President Obama used a recent weekly address to once again call for an increase in the minimum wage up to $10.10 per hour. The President urged Congress to pass legislation making this change, and praised similar minimum wage hike efforts underway in states and localities. He criticized some in Congress for standing in the way and promised to “keep up this fight” because “our economy works best when it works for all of us – not just a fortunate few.”
Perhaps, before he again employs his lofty rhetoric in defense of this perennial liberal cause, the President should consider the evidence which suggests that such a dramatic minimum wage increase would actually damage our economy and kill American jobs. Also, he may want to think about just who stands to benefit most from a minimum wage hike – is it really “all of us”?
The Lucas Group, an executive search firm, recently released a study which found that the proposed 40 percent increase in the minimum wage would force many businesses to slow down expansion or even freeze hiring entirely. Nearly one third would have their hiring plans negatively affected in some way. Consumers would see a rise in prices as well and some businesses would even be forced to close. The service industry would be especially hard hit.
And it’s not just the Lucas Group warning of these dangers – there’s plenty more research where that came from. The Wall Street Journal reported that nearly 40 percent of businesses polled in another survey would be forced to fire employees under President Obama’s proposed minimum wage law. The Congressional Budget Office (CBO) issued a report earlier this year which noted that raising the minimum wage to $10.10 could kill up to one million jobs.

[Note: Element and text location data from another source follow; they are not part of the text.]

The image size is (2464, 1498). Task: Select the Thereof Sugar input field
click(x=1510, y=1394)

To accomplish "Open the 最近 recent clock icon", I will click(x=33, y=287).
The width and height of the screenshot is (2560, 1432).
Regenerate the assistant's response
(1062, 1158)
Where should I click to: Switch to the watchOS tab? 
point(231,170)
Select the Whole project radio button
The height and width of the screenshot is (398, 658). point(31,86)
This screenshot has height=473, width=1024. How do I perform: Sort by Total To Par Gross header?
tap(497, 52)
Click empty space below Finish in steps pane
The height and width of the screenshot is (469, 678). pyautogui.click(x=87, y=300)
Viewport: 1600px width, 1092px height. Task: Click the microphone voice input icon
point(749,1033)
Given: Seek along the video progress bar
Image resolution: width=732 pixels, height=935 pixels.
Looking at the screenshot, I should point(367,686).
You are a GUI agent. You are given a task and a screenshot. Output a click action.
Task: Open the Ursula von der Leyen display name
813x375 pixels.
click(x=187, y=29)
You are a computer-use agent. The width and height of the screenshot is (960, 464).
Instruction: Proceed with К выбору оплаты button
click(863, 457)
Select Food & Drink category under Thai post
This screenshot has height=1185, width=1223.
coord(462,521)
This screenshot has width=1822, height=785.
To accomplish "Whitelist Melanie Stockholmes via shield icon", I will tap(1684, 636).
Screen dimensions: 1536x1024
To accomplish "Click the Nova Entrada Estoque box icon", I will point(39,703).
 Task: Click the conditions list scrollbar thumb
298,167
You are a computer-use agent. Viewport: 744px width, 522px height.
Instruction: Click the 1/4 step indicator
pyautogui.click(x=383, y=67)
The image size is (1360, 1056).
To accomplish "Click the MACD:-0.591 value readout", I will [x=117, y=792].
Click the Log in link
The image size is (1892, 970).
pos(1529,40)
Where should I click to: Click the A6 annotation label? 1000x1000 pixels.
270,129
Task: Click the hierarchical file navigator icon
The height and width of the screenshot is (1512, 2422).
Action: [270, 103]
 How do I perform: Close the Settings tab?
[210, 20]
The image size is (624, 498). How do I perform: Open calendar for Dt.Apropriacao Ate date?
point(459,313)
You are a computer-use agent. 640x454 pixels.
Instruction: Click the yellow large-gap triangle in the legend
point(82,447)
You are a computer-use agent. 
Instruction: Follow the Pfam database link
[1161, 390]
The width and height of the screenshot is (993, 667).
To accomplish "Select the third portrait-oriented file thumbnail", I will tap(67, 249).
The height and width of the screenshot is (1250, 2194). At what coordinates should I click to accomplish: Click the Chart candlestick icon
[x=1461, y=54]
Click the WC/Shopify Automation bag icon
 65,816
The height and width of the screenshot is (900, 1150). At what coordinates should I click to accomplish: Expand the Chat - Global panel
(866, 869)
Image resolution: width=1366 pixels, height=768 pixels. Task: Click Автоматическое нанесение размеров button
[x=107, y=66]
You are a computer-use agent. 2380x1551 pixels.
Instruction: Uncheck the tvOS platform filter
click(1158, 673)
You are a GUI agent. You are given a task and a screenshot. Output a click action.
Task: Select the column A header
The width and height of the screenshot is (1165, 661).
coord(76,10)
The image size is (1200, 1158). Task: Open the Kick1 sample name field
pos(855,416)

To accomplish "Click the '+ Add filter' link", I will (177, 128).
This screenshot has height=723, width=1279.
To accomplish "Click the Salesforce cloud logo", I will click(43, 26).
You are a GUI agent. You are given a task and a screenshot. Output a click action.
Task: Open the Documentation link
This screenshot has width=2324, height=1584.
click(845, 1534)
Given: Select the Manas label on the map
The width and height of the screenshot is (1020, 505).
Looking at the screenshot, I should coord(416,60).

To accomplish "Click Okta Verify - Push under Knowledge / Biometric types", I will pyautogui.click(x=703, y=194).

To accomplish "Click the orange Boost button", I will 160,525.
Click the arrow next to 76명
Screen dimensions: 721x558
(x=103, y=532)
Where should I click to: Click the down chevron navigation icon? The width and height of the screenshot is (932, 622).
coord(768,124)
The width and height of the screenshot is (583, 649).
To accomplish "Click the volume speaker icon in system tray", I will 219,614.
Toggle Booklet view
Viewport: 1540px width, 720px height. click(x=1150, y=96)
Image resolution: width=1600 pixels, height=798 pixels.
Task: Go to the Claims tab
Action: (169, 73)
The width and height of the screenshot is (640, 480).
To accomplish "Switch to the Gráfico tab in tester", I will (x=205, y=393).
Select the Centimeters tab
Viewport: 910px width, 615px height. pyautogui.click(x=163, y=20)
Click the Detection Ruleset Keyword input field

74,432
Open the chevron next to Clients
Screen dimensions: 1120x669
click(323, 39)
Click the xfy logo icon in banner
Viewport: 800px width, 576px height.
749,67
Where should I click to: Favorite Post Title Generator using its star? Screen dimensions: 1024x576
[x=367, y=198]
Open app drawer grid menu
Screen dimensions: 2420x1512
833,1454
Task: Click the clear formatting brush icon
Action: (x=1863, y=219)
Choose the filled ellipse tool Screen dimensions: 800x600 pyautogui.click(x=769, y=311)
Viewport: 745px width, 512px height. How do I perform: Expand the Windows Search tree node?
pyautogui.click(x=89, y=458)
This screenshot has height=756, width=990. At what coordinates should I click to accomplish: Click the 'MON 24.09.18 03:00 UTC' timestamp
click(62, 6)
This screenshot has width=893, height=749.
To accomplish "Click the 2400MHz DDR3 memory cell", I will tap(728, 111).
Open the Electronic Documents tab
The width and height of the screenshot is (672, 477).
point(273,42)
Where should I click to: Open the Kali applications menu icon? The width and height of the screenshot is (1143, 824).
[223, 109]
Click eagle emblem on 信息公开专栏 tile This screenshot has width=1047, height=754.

The Lucas study was focused on small- and medium-sized businesses, the engines of the American economy. It’s Main Street that’s been hurt the worst so far by the Obama Administration’s economic policies – to say nothing of the crippling effects of ObamaCare – and it’s Main Street jobs we stand to lose if the minimum wage hike goes through.
If workers and small businesses have the most to lose, who has the most to gain from a minimum wage hike? One group that’s pushing actively for the increase is a trusted ally of the President – organized labor. The American Federation of Labor and Congress of Industrial Organizations (AFL-CIO) President Richard Trumka has breathlessly praised the “sheer breadth” of wage hike efforts around the country as “breaking new ground in dynamic ways.” And no wonder he’s pleased. If minimum wages increase, Big Labor is in for a windfall.